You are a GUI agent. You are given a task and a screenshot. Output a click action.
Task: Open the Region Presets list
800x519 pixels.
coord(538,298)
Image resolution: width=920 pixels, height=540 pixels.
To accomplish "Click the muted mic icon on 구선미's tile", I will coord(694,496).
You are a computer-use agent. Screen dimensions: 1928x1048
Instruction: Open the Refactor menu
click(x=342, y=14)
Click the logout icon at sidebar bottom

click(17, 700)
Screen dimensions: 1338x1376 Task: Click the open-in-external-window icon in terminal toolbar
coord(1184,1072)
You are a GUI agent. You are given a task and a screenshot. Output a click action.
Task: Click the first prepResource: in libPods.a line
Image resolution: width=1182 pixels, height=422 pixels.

□ □ □ □ □

■ **What you need to do**
Output all of the data again, exactly.

■ **Solution for this task**
You are a GUI agent. You are given a task and a screenshot. Output a click action.
Task: Open the Region Presets list
800x519 pixels.
coord(538,298)
Image resolution: width=920 pixels, height=540 pixels.
To accomplish "Click the muted mic icon on 구선미's tile", I will coord(694,496).
You are a computer-use agent. Screen dimensions: 1928x1048
Instruction: Open the Refactor menu
click(x=342, y=14)
Click the logout icon at sidebar bottom

click(17, 700)
Screen dimensions: 1338x1376 Task: Click the open-in-external-window icon in terminal toolbar
coord(1184,1072)
You are a GUI agent. You are given a task and a screenshot. Output a click action.
Task: Click the first prepResource: in libPods.a line
Image resolution: width=1182 pixels, height=422 pixels.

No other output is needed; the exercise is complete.